Records for locating the described items
§

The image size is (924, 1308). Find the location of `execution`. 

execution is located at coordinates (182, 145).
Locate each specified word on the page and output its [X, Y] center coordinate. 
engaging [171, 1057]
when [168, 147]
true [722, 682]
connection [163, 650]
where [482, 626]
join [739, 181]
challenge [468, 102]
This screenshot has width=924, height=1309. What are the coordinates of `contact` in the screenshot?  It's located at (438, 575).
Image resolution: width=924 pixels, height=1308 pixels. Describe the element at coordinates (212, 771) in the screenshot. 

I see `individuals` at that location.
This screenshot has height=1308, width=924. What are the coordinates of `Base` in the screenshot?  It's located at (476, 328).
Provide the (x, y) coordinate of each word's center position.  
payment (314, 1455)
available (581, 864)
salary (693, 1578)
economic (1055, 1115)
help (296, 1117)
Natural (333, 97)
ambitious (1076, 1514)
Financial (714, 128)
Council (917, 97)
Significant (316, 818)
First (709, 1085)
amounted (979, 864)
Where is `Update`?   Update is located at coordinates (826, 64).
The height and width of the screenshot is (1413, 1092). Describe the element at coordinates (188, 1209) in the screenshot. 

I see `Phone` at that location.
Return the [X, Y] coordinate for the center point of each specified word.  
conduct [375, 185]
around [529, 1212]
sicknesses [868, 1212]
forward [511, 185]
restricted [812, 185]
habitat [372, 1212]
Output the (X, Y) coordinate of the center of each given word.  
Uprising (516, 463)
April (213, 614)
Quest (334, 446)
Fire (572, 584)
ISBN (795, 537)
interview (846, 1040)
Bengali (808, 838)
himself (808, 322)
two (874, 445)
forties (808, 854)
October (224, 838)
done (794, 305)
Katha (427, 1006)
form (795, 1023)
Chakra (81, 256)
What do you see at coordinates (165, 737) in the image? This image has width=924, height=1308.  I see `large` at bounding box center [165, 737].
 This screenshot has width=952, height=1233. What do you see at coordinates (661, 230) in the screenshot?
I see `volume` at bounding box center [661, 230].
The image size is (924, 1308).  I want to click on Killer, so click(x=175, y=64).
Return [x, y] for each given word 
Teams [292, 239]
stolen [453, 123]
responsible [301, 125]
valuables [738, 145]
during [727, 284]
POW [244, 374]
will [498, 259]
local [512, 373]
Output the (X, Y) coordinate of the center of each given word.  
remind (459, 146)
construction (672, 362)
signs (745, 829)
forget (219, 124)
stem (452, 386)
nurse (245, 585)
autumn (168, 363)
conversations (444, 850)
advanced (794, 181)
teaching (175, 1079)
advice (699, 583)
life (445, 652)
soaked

§

PROBLEM TO WORK ON
Put all of the lines above into a Markdown table with the columns No. and Text, giving each row a number and omitting the blank lines.

SOLUTION TO THIS EXERCISE
| No. | Text |
|---|---|
| 1 | The image size is (924, 1308). Find the location of `execution`.  |
| 2 | execution is located at coordinates (182, 145). |
| 3 | Locate each specified word on the page and output its [X, Y] center coordinate.  |
| 4 | engaging [171, 1057] |
| 5 | when [168, 147] |
| 6 | true [722, 682] |
| 7 | connection [163, 650] |
| 8 | where [482, 626] |
| 9 | join [739, 181] |
| 10 | challenge [468, 102] |
| 11 | This screenshot has width=924, height=1309. What are the coordinates of `contact` in the screenshot?  It's located at (438, 575). |
| 12 | Image resolution: width=924 pixels, height=1308 pixels. Describe the element at coordinates (212, 771) in the screenshot.  |
| 13 | I see `individuals` at that location. |
| 14 | This screenshot has height=1308, width=924. What are the coordinates of `Base` in the screenshot?  It's located at (476, 328). |
| 15 | Provide the (x, y) coordinate of each word's center position.   |
| 16 | payment (314, 1455) |
| 17 | available (581, 864) |
| 18 | salary (693, 1578) |
| 19 | economic (1055, 1115) |
| 20 | help (296, 1117) |
| 21 | Natural (333, 97) |
| 22 | ambitious (1076, 1514) |
| 23 | Financial (714, 128) |
| 24 | Council (917, 97) |
| 25 | Significant (316, 818) |
| 26 | First (709, 1085) |
| 27 | amounted (979, 864) |
| 28 | Where is `Update`?   Update is located at coordinates (826, 64). |
| 29 | The height and width of the screenshot is (1413, 1092). Describe the element at coordinates (188, 1209) in the screenshot.  |
| 30 | I see `Phone` at that location. |
| 31 | Return the [X, Y] coordinate for the center point of each specified word.   |
| 32 | conduct [375, 185] |
| 33 | around [529, 1212] |
| 34 | sicknesses [868, 1212] |
| 35 | forward [511, 185] |
| 36 | restricted [812, 185] |
| 37 | habitat [372, 1212] |
| 38 | Output the (X, Y) coordinate of the center of each given word.   |
| 39 | Uprising (516, 463) |
| 40 | April (213, 614) |
| 41 | Quest (334, 446) |
| 42 | Fire (572, 584) |
| 43 | ISBN (795, 537) |
| 44 | interview (846, 1040) |
| 45 | Bengali (808, 838) |
| 46 | himself (808, 322) |
| 47 | two (874, 445) |
| 48 | forties (808, 854) |
| 49 | October (224, 838) |
| 50 | done (794, 305) |
| 51 | Katha (427, 1006) |
| 52 | form (795, 1023) |
| 53 | Chakra (81, 256) |
| 54 | What do you see at coordinates (165, 737) in the image? This image has width=924, height=1308.  I see `large` at bounding box center [165, 737]. |
| 55 |  This screenshot has width=952, height=1233. What do you see at coordinates (661, 230) in the screenshot? |
| 56 | I see `volume` at bounding box center [661, 230]. |
| 57 | The image size is (924, 1308).  I want to click on Killer, so click(x=175, y=64). |
| 58 | Return [x, y] for each given word  |
| 59 | Teams [292, 239] |
| 60 | stolen [453, 123] |
| 61 | responsible [301, 125] |
| 62 | valuables [738, 145] |
| 63 | during [727, 284] |
| 64 | POW [244, 374] |
| 65 | will [498, 259] |
| 66 | local [512, 373] |
| 67 | Output the (X, Y) coordinate of the center of each given word.   |
| 68 | remind (459, 146) |
| 69 | construction (672, 362) |
| 70 | signs (745, 829) |
| 71 | forget (219, 124) |
| 72 | stem (452, 386) |
| 73 | nurse (245, 585) |
| 74 | autumn (168, 363) |
| 75 | conversations (444, 850) |
| 76 | advanced (794, 181) |
| 77 | teaching (175, 1079) |
| 78 | advice (699, 583) |
| 79 | life (445, 652) |
| 80 | soaked |